Heide Brandes, OK

Premium Writer

Heide is an award-winning journalist and editor with more than eighteen years of experience. She regularly contributes to numerous state, regional, and national publications, and has been published in Forbes, Silicon66, The Guardian UK, The Wall Street Journal, The Washington Post, Destinations Travel Magazine, New York Daily News, the New York Times, and more. Additionally, she is the Oklahoma correspondent for Reuters News Service. Heide is an avid traveler, medieval warrior, hiker, and professional belly dancer and instructor in Oklahoma City.

As a Story Terrace writer, Heide interviews customers and turns their life stories into books. Get to know her better by reading her autobiographical anecdote below.

The Watermelon Dilemma

“You like the watermelon?”

I looked up at Opa, my grandfather from Germany, who grinned down at me as I sat in the grass eating slice after slice of watermelon. His round, full red nose caught the edge of the afternoon sun under the smart hat with its tiny green feather tucked in the side that he always wore.

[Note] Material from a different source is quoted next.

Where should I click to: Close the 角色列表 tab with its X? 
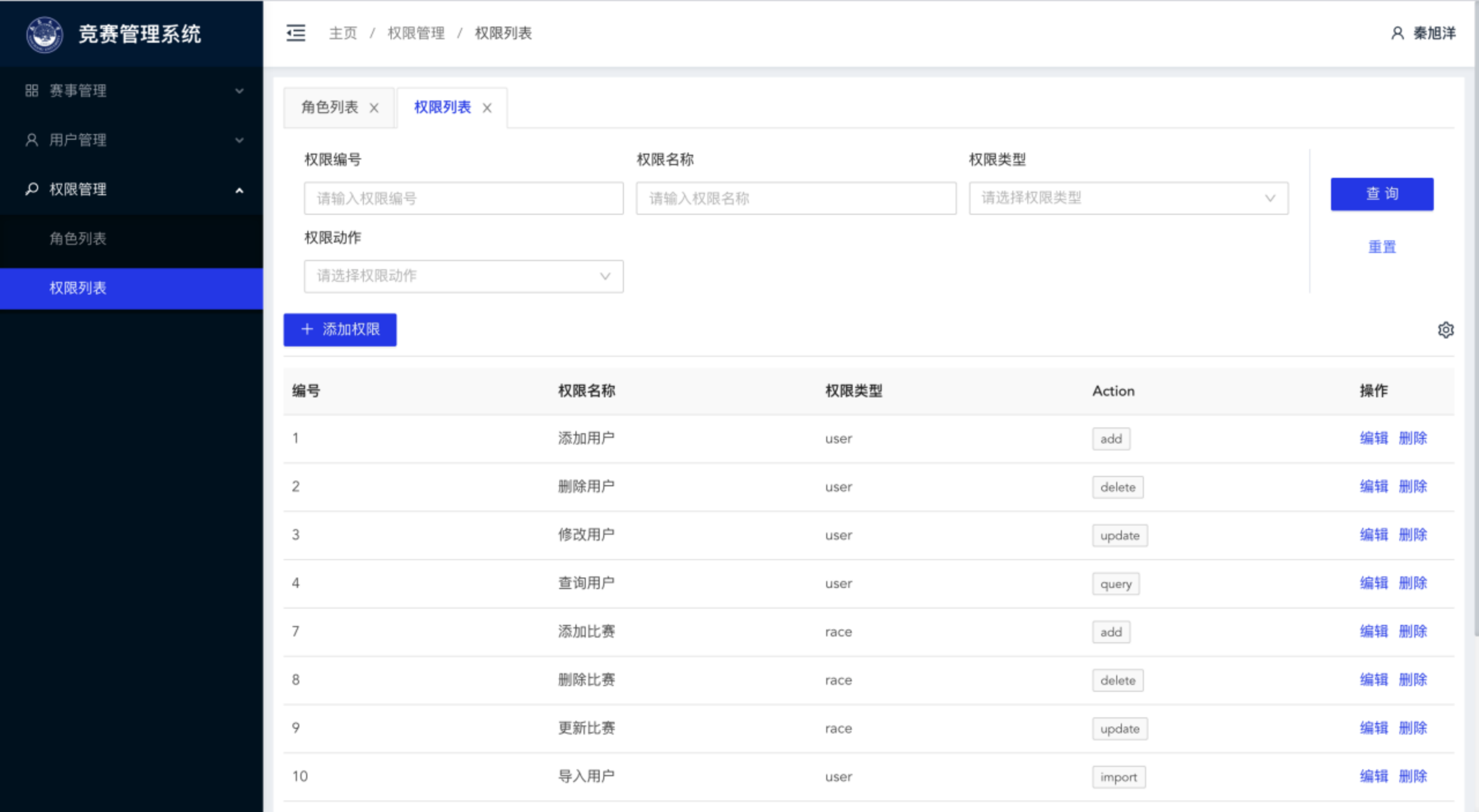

I didn’t understand the word “watermelon” in the German language at first. My brother and I had both been taking German lessons to prepare for this trip to visit my father’s family in northern Germany; and at age six, I was almost fluent in the language, despite not knowing all of the common words. However, I knew enough to figure out he was speaking about watermelons though.

“Did you swallow the seeds?” Opa asked, his voice suddenly serious. Although he was still smiling, by the tone of his voice, I knew the question was an important one.

“Yes, Opa,” I said, pausing in my watermelon-eating frenzy.

“Oh, well then,” he said slowly and sagely. “You must not drink any water then, because a watermelon plant will grow from your belly and out your nose.”

I was horrified. I had swallowed several of the little black seeds, so that must mean that dozens of watermelon plants would start growing out of my face. I threw down the watermelon and ran away from the group, tears of fear running down my face.

Two days later, my father forced me to drink water. I hadn’t touched a drop of water, and only a little of the German soda, since Opa told me about the watermelon seeds. I was terrified. I dreamed of vines wiggling out of my nostrils and my belly button. I cried for days.

“He was only joking,” my father said, trying to console me. “It is impossible for a watermelon plant to grow inside you.”

Afterwards, when I was much older, I learned that an emergency family meeting was held to let everyone know that they could not tell little Heide these stories, because she would believe them. To this day, my father and brother still tease me about watermelon vines growing in my stomach, and some small part of me still believes it is true.